Stephane Dissell

School of Biological and Chemical Sciences, University of Missouri

Single cell resolution of a sleep-regulating circuit in Drosophila

12:00 pm, Thursday 07 July 2022

Location: Sherrington Library, Department of Physiology, Anatomy & Genetics

Abstract:  Sleep is a complex and plastic behavior regulated by multiple brain regions and influenced by numerous internal and external factors. Thus, to fully uncover the function(s) of sleep, cellular resolution of sleep-regulating neurons needs to be achieved. In the Drosophila brain, neurons projecting to the dorsal Fan-Shaped Body (dFB) have emerged as a key sleep-regulating area. To dissect the contribution of individual dFB neurons to sleep, we undertook an intersectional Split-GAL4 genetic screen focusing on cells contained within the 23E10-GAL4 driver, the most widely used tool to manipulate dFB neurons. We demonstrate that 23E10-GAL4 expresses in neurons outside the dFB and in the fly equivalent of the spinal cord, the Ventral Nerve Cord (VNC), and show that two VNC cholinergic neurons strongly contribute to the sleep-promoting capacity of the 23E10-GAL4 driver under baseline conditions. However, in contrast to other 23E10-GAL4 neurons, silencing these VNC cells does not block sleep homeostasis. Thus, our data demonstrate that the 23E10-GAL4 driver contains at least two different types of sleep-regulating neurons controlling distinct aspects of sleep. Our work highlights the importance of using tools (GAL4 drivers in this case) that are as specific as possible when trying to link a behavior with a neuron or group of neurons.

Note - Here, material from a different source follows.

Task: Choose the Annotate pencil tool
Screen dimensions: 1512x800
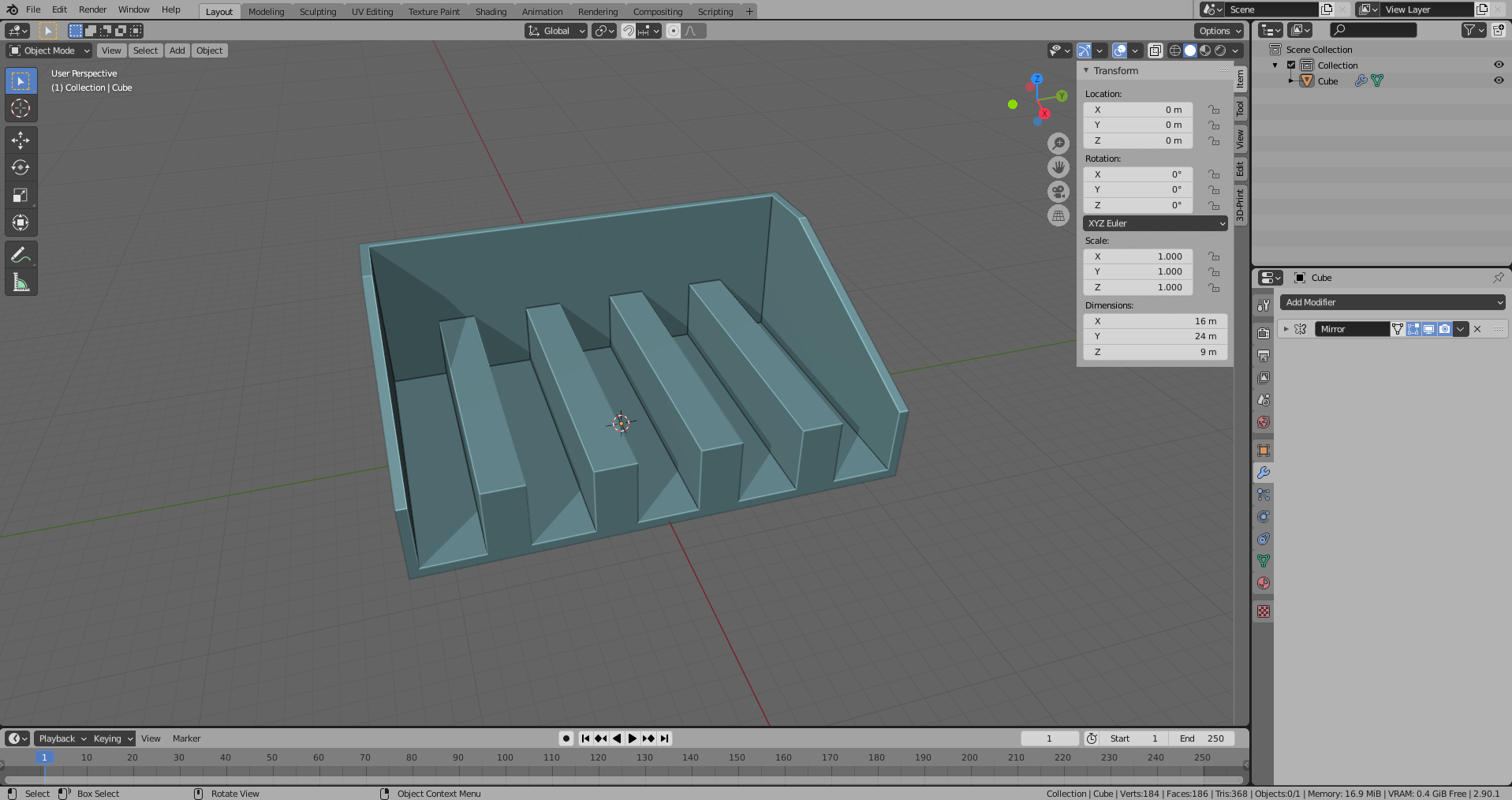Action: click(21, 255)
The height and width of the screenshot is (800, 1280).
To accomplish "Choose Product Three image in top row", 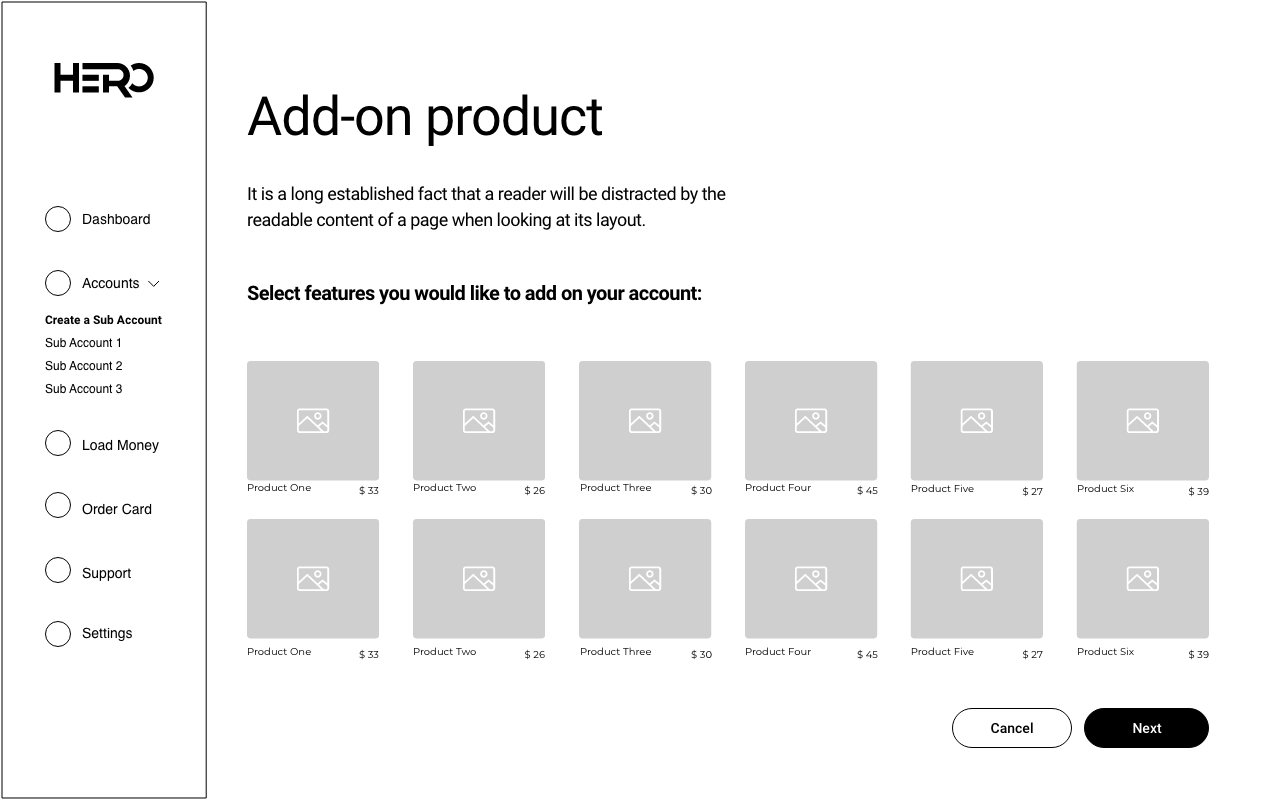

Biography:  Stephane Dissel was an undergraduate researcher in Jules Hoffmann’s laboratory in Strasbourg before completing his PhD under Charalambos Kyriacou at the University of Leicester, where he studied the role of the circadian photoreceptor CRYPTOCHROME in clock neurons. As a postdoctoral fellow in the laboratory of Paul Shaw at Washington University in St. Louis he demonstrated that increasing sleep by genetic or pharmacological means could reverse memory deficits in classical memory mutants or in fly models of Alzheimer’s disease. He launched his independent group at the University of Missouri–Kansas City in 2018.